Participants attended 2 testing sessions at least 1 week apart. They arrived at the research center at 08:00 hours, after an overnight fast and having followed a similar routine for meals and exercise on the day prior to study days. No long-acting insulin was administered for 24 hours prior to the study, and delivery of continuous subcutaneous insulin was ceased 2 hours prior to arrival at the research center. Participants were asked to not self-administer any correction dose of insulin in the 5 hours prior to the start of the study. Ketones were tested upon arrival to the research center and every 30 to 60 minutes throughout the insulin clamp period. The study day was rescheduled if fasting BGL on the morning of the study were <3.5 mmol/L, or <4.0 mmol/L with symptoms indicative of hypoglycemia.

On arrival at the research facility, a cannula was inserted into a vein in the antecubital fossa of each arm. One cannula was used for collection of blood for measurement of venous BGL, to guide the adjustments in the insulin infusion rate. Samples were collected at 5- to 10-minute intervals and were analyzed using the YSI 2300STAT glucose-lactate analyzer (YSI, Yellow Springs, OH). A variable rate insulin infusion (1 U insulin lispro per 1 mL of 0.9% saline) was commenced to stabilize their BGL between 4.0 and 6.0 mmol/L (target 5.0 mmol/L); and was delivered using the Arsena GH Plus with a minimum flow rate of 0.1 mL/hour (equivalent to 0.1 units/hour). After the BGL were stabilized for 2 hours, participants consumed the test meal. The variable rate insulin clamp was maintained for 5 hours following ingestion of the meal to achieve a target BGL of 5 mmol/L. Throughout the clamp sessions, participants rested in a seated position. Blood samples for subsequent measurement of plasma GLP-1, GIP, and glucagon were collected every 30 minutes, commencing at 30 minutes prior to the ingestion of the test meal and continuing for 5 hours after eating, with the exception of GIP and GLP-1 which were not measured at 210 and 270 minutes in Study 1. To prevent hormone degradation, Dipeptidyl Peptidase 4 (DPP-IV: Merck, DPP4-010) and Protease Inhibitor Cocktail PIC (Sigma-Aldrich, P2714-1BTL) were added to the K3ETDA tubes containing GlP and GLP-1; and Aprotonin was added to the K3ETDA tubes containing glucagon. In addition, after processing, all samples were immediately transferred and stored at –80°C.
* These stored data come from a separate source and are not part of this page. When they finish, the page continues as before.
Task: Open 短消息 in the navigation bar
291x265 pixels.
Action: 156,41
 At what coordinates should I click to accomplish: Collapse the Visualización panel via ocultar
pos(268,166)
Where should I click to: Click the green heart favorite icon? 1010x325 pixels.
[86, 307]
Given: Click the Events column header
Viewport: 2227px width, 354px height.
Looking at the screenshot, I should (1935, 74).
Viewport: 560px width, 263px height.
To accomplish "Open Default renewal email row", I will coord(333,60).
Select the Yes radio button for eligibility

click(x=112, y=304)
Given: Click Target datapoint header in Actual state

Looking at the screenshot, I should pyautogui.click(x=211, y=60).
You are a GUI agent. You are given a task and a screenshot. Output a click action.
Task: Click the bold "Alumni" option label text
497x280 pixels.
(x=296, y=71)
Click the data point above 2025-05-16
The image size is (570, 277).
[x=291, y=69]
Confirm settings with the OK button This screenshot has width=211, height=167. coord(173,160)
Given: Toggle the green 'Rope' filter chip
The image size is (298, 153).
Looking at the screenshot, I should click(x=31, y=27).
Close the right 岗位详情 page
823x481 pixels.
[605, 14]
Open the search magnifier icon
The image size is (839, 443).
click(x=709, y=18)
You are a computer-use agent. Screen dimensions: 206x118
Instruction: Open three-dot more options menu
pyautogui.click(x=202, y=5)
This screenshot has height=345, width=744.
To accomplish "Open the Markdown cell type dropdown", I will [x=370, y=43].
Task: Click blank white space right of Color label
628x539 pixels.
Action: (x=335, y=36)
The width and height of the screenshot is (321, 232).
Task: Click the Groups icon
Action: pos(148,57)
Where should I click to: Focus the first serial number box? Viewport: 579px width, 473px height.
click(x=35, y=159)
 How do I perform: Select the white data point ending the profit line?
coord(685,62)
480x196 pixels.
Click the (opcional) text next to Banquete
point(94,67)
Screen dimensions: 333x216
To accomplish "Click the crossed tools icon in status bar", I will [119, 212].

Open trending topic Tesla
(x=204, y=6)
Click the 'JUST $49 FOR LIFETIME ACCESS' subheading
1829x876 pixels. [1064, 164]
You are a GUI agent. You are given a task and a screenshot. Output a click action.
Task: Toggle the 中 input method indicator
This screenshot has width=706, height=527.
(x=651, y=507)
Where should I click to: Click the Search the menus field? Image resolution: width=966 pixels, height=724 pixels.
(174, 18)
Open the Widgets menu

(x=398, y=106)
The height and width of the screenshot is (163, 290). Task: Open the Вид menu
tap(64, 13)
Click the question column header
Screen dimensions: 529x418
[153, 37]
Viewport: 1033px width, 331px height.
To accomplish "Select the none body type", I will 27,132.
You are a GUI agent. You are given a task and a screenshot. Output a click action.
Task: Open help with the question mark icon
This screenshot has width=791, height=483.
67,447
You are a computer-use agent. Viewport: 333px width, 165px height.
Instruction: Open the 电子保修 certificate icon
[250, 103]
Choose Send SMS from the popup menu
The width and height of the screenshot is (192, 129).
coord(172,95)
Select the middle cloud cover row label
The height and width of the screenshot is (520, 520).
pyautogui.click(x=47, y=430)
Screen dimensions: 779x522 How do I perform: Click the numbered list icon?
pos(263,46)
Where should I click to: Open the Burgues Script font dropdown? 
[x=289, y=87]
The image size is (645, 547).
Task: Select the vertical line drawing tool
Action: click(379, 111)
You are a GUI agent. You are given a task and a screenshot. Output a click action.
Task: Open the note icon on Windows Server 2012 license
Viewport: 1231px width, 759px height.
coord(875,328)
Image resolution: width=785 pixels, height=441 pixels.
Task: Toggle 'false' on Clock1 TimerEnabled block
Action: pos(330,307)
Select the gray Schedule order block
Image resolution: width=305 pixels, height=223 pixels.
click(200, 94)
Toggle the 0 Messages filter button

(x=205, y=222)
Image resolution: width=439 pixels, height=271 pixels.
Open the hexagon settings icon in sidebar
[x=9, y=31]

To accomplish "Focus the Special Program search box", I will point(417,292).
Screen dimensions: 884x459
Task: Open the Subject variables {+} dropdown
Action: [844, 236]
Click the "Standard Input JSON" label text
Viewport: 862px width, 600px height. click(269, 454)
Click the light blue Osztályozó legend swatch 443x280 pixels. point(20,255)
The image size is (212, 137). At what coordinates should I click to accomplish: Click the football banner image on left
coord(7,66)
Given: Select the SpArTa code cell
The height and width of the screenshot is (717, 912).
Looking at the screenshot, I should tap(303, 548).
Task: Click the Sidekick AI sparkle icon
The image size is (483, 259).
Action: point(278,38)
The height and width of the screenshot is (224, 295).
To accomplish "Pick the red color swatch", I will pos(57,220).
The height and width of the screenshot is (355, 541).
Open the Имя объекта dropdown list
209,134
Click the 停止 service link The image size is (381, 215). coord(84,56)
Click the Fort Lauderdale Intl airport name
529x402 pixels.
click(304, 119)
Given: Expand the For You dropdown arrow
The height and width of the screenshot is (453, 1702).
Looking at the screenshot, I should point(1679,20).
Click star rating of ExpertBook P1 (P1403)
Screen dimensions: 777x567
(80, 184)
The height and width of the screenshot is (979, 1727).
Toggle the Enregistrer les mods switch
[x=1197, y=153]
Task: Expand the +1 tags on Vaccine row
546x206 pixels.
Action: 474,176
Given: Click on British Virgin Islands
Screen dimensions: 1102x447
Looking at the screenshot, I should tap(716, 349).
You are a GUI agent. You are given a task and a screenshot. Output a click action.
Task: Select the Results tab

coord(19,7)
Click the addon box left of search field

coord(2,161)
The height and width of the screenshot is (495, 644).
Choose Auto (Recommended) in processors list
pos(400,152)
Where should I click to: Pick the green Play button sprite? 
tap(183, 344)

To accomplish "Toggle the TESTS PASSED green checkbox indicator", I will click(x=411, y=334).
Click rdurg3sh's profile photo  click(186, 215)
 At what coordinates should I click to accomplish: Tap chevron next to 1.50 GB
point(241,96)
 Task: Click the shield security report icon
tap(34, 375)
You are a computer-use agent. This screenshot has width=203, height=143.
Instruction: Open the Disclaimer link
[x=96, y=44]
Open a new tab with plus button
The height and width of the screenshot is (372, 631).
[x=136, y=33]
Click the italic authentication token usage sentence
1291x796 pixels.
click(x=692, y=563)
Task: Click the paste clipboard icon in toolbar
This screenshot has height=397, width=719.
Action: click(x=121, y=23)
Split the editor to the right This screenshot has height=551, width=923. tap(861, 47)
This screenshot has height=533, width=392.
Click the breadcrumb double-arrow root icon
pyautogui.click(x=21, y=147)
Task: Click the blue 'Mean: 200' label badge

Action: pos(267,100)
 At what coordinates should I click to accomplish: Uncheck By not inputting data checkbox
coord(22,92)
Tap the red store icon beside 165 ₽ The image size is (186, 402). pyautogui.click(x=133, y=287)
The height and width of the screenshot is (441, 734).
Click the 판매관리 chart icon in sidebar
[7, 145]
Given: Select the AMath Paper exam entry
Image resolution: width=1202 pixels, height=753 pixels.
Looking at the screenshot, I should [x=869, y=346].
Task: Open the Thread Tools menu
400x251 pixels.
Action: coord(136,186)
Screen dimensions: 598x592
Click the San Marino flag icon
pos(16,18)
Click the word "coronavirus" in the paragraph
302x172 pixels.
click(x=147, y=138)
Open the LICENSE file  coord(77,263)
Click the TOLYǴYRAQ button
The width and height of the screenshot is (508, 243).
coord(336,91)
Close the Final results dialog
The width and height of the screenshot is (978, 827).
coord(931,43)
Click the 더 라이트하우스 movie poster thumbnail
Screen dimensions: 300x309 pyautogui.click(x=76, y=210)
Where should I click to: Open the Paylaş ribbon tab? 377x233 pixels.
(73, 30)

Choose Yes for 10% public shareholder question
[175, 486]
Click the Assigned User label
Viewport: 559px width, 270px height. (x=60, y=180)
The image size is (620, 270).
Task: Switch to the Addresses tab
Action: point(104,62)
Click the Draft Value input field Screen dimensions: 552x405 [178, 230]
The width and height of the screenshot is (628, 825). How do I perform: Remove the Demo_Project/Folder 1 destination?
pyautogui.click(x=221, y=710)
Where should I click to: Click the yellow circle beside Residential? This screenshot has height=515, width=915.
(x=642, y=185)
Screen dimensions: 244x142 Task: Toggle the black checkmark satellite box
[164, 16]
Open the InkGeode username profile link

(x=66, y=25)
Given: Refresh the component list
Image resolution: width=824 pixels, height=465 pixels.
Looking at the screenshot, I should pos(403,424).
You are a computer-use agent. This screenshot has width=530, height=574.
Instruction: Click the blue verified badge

Plasma glucagon was measured by radioimmunoassay (Millipore Cat# GL-32K, RRID:AB_2757819); the minimum detectable limit was 15 pg/mL, inter- and intra-assay coefficients of variation (CVs) were 6.5% and 3.3%, respectively. Plasma GLP-1 was measured by radioimmunoassay (Millipore Cat# GLP1T-36HK, RRID:AB_2757816); the minimum detectable limit was 3 pmol/L, intra- and interassay CVs were 6.4% and 10.3% respectively. Plasma GIP was measured by radioimmunoassay using some modifications (20) of a previously published method (21) (Peninsula Laboratories Cat# T-4052.0500, RRID:AB_518352). The minimum detectable limit was 2 pmol/L, interassay CV was 9.5% and intra-assay CV was 4.2%.

Statistical Analysis

Area under the curve (AUC) was calculated for each hormone over the 5-hour period following each meal using the trapezoidal rule. The peak value of each hormone in the 5-hour period following each meal was identified and where multiple instances of this value were noted, the time to peak was calculated based on the first instance.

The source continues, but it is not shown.